Tommy’s point was about heat loss to the cylynder walls, if I understand it correctly. Only heat that is produced by combustion and not lost to the walls goes on to propel the car.

[saviour stivala]

Tommy’s point was about heat loss to the cylynder walls, if I understand it correctly. Only heat that is produced by combustion and not lost to the walls goes on to propel the car.

‘100kg/h regular pump fuel burned at 20 or 25:1 air/fuel ratio gives more power than 100kg/h regular pump fuel burned at stoichiometric (14.7:1) air fuel ratio’. OK.I give-up. Over and out.

[Just_a_fan]

If you burn lean, you burn hotter, don't you? I think that's the point.

[Jolle]

We don’t know if the mixture gets leaner above 10.500 rpm. With the turbo and the H motor, they could regulate the amount of air and have a flat mixture curve all trough the powerband. The pressure would drop above 10.500.

[saviour stivala]

The mixture can only get leaner past the 10500rpm mark because the number of combustions per minute increases but the fuel flow does not. That is why 10500rpm is the maximum power speed.

[Zynerji]

The mixture can only get leaner past the 10500rpm mark because the number of combustions per minute increases but the fuel flow does not. That is why 10500rpm is the maximum power speed.

Your just baiting us, right?

On the surface, it's seems like that would be the case, but I would only think so if Mass Air Flow scaled with RPM.

[Jolle]

In the current setup it’s even possible to make the mixture richer past 10.500 rpm or choose how rich when and where you want the bang. The H unit gives almost unlimited control over the amount of air.

[gruntguru]

The mixture can only get leaner past the 10500rpm mark because the number of combustions per minute increases but the fuel flow does not. That is why 10500rpm is the maximum power speed.

Within sensible limits - the mixture can be whatever the engine designer chooses - at any engine speed.
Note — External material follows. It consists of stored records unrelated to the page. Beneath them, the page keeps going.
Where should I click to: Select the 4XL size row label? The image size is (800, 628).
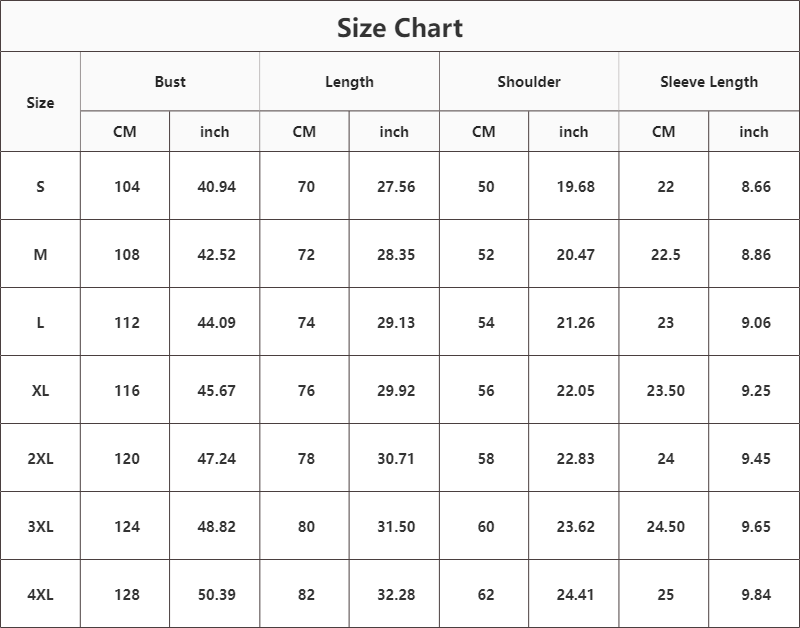pos(40,595)
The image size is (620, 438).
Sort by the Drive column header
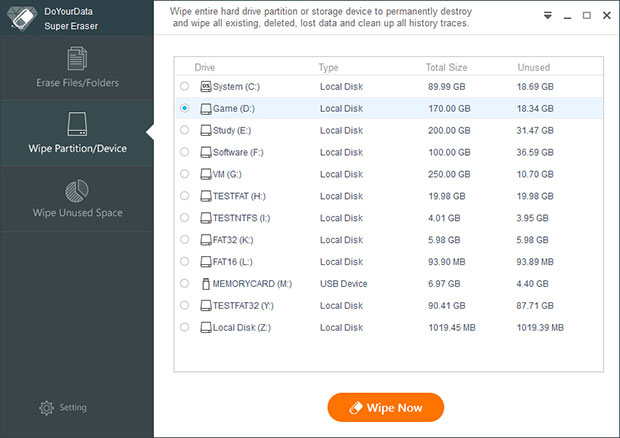pyautogui.click(x=205, y=67)
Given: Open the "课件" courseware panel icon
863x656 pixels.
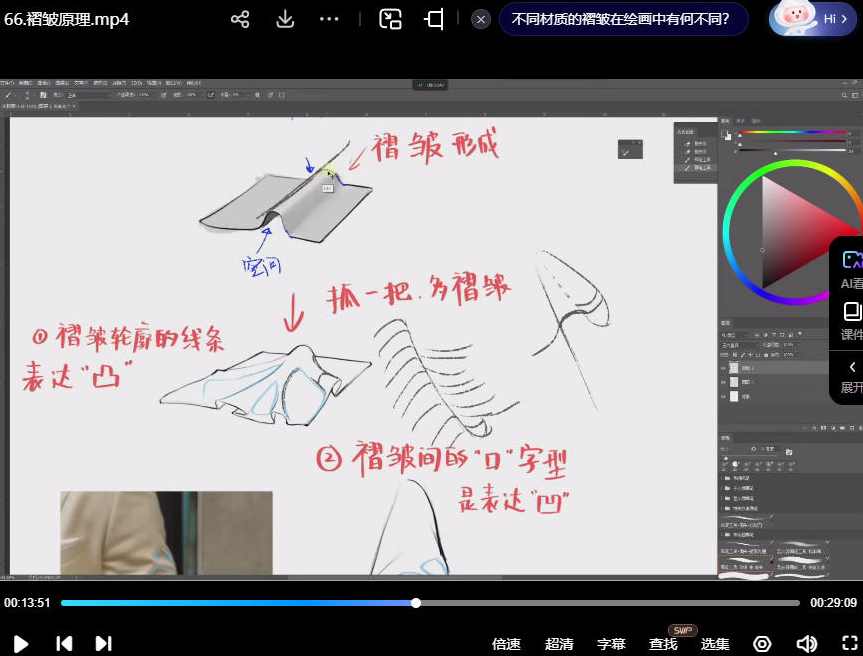Looking at the screenshot, I should (851, 312).
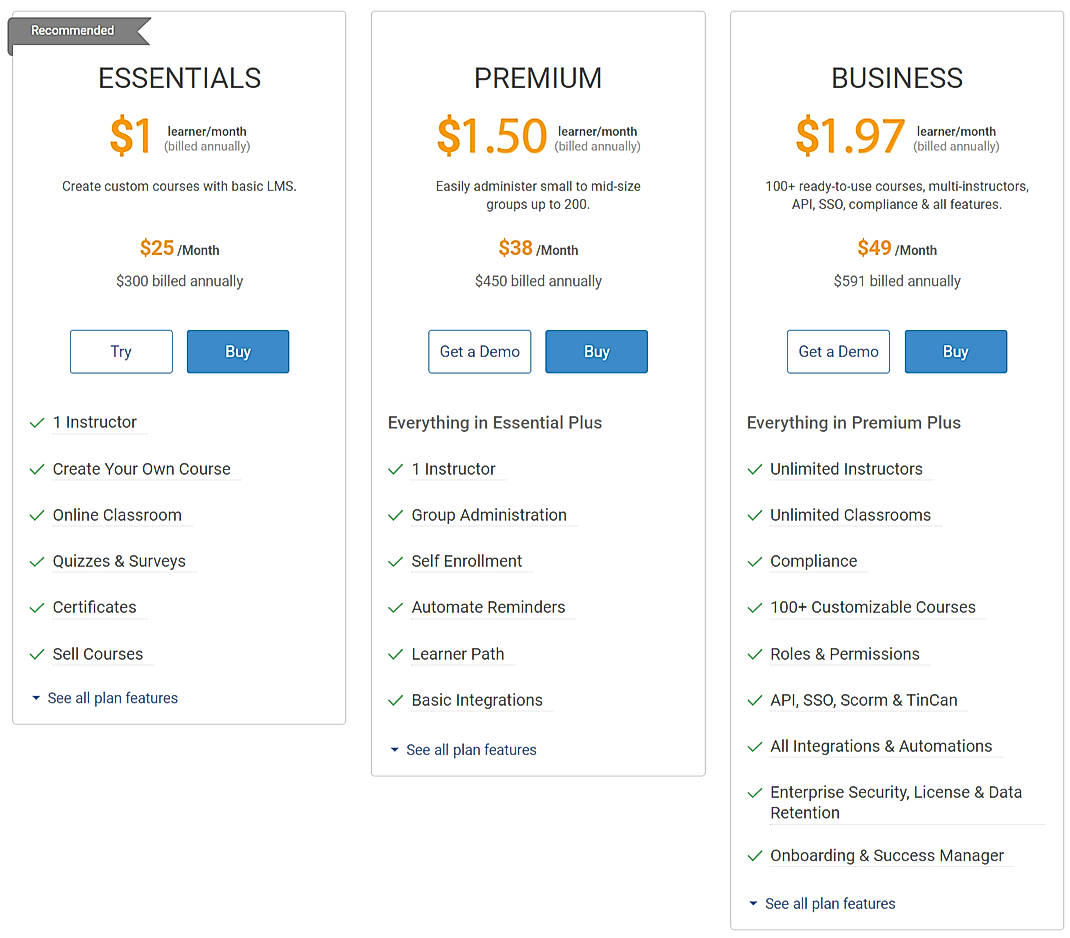Buy the Essentials plan
This screenshot has height=938, width=1070.
pos(238,351)
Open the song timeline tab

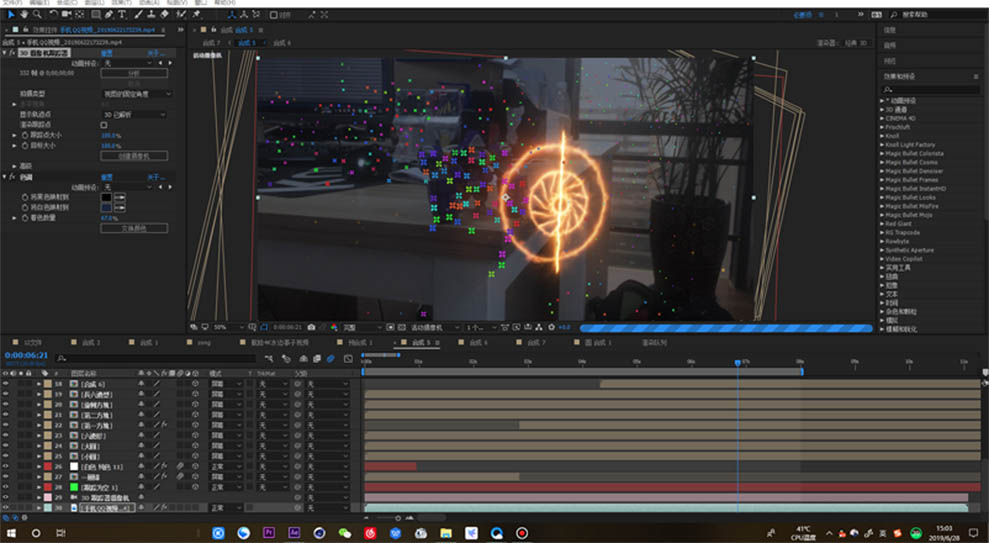coord(204,343)
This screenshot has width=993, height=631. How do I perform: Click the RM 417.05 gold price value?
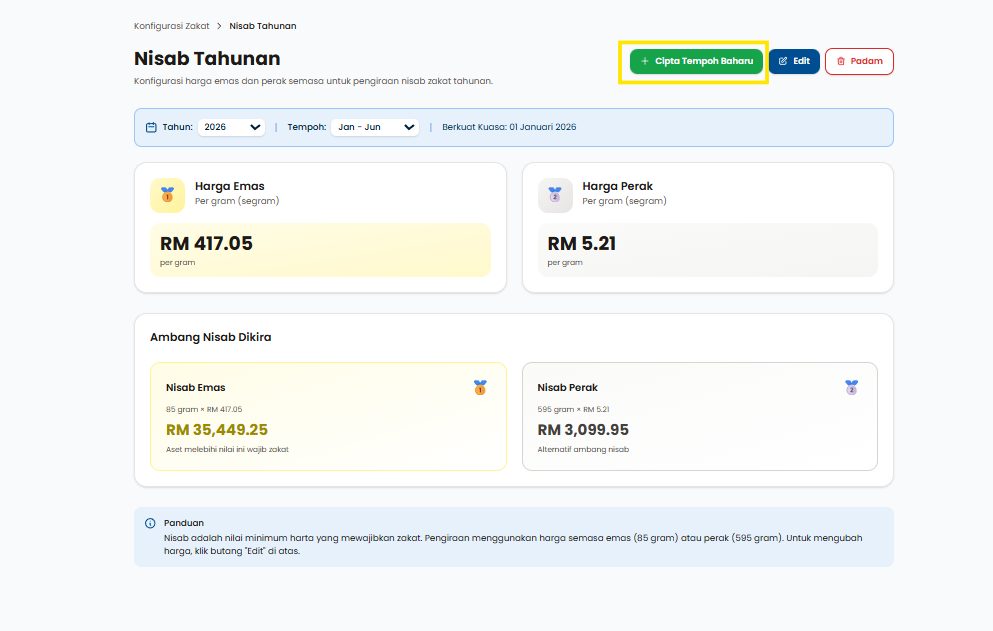click(x=206, y=243)
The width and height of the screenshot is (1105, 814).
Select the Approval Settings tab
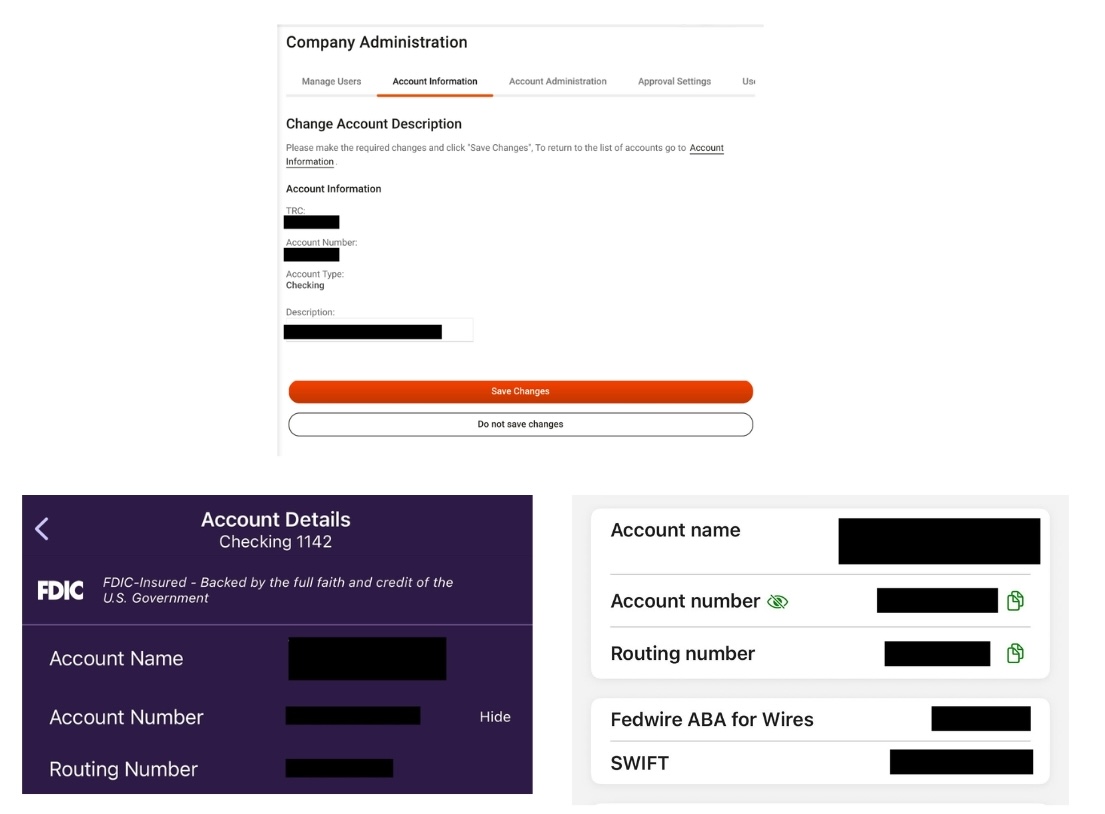coord(674,82)
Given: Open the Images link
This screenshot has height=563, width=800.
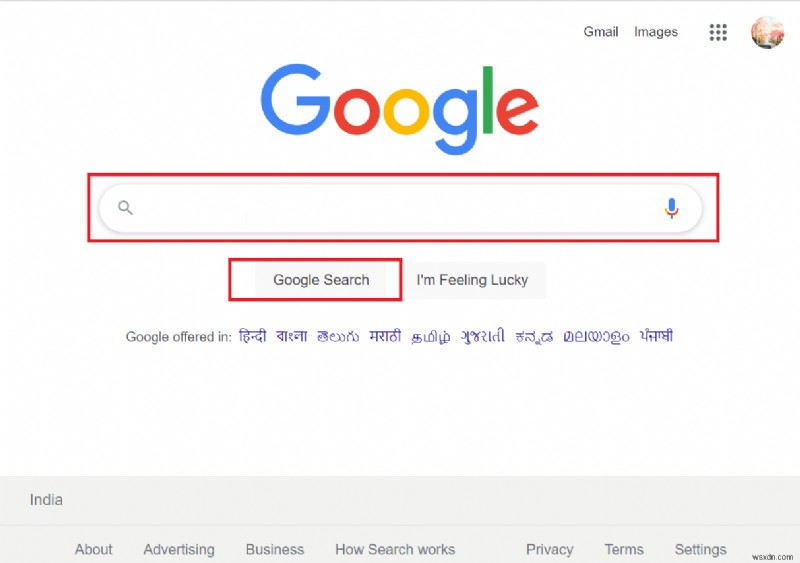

All he has to do is increase or reduce the manifold pressure.

[gruntguru]

'100kg/h fuel burned at stoichiometric ratio (14.7:1) give/produces the strongest combustion possible on regular pump fuel, and with these present power units that point is reached at 10500rpm.

This is not correct. If you have a fixed quantity of fuel in the chamber and vary the AFR by varying the amount of air, the "strongest combustion" occurs with excess air. For one thing - at the stoichiometric ratio, a significant percentage of the fuel will remain unburned. This has been known since the days of carburettors - the task of obtaining best economy is the same - how do you extract the most energy from a given quantity of fuel. See image below.

The reverse is the case when you have a fixed quantity of air and you vary the fuel. The "strongest combustion" occurs with excess fuel. For one thing - at the stoichiometric ratio, a significant percentage of the air will remain unburned. This has been known since the days of carburettors - the task of obtaining best power is the same - how do you extract the most energy from a given quantity of air. See image below.



Note also that the above image represents "old" technology. Lean-burn was limited by poor ignition and slow flame speed. With modern lean-burn techniques like TJI, the best efficiency point has moved way beyond the 15.4:1 (Lambda = 1.07) shown. See image below.

[saviour stivala]

In the current setup it’s even possible to make the mixture richer past 10.500 rpm or choose how rich when and where you want the bang. The H unit gives almost unlimited control over the amount of air.

Extremely interesting that the mixture can be made even richer past 10500rpm with the increase in number of combustions having to share the same amount of fuel flow in accordance with the increase in RPM. Hoping that some serious technical enlightenment will be shared on here on this suggestion.